All my best boy friends are skateboarders and since its summertime and the weather is getting nicer they have been going a lot more. I have been refusing to learn to skateboard for quite a while now for a few reasons, but have finally given in and I am having a really good time, and getting a lot of bruises. I am so stubborn and I hate being bad at things... and you know, at almost 30, coming late into the game, I really feel like I am getting too old to learn something that takes so many years to get good at.... especially something that is so hard on a body. Also, I rode bmx for a good couple of years so skateboarders are my natural enemy ;) Regardless of all that, I am having a great time and just trying to go early to the parks before no one else is there so I can suck without anyone but my friends seeing. I have good girl friend who skates with a bunch of other girls and as soon as I am good enough to actually pick more up I am planning on going with her so she can school me and bang me up a bit.
I have been loosening up a little with my workout schedule- if I have a day where I skate for a few hours and then roller-skate that night I am taking the day off doing an actual workout... it's feeling pretty good so far and in the last week or two I have noticed a little more muscle definition which I am attributing to loss of body fat. Maybe. Whatever...

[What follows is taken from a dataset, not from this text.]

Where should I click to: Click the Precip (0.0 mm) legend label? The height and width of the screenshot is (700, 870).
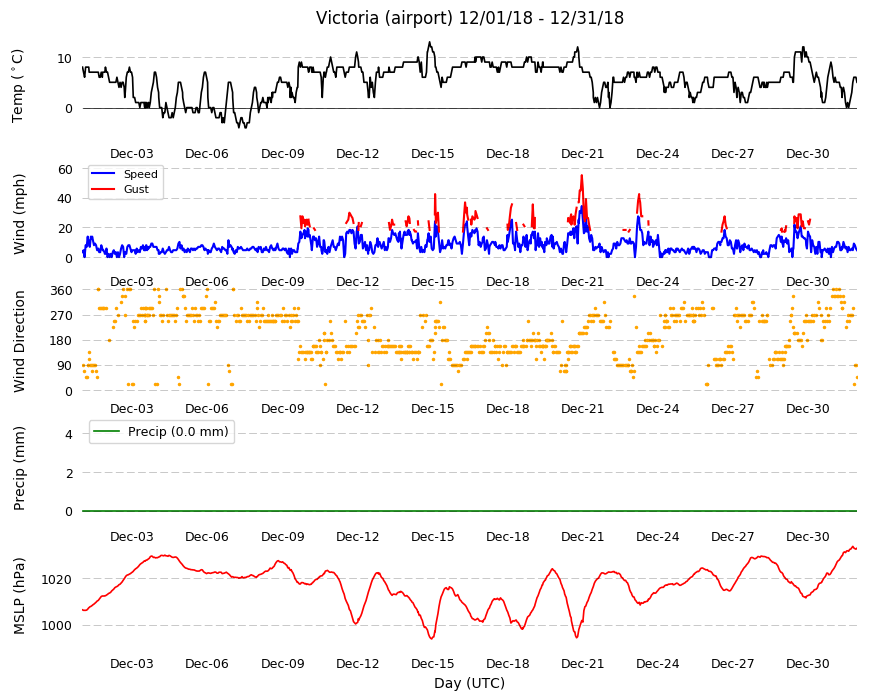tap(178, 432)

The other thing I think has been holding me back is just general life stress... I am feeling a bit crazy and hormonal and a little lost in my life right now and it is making me all kinds of anxious and insecure. I know I just need to stick it out and hang in there and wait for things to sort out a bit- but in the mean time I have for sure been having some rough patches. Nothing helps me more than being active and getting endorphins and serotonin going in my body- not to mention releasing anxiety and nervous energy. It's probably one of the few things that's keeping me from falling into a miserable depression. So yay for exercise! Thanks for reading and being such great supporters. Your input is super motivating and inspiring.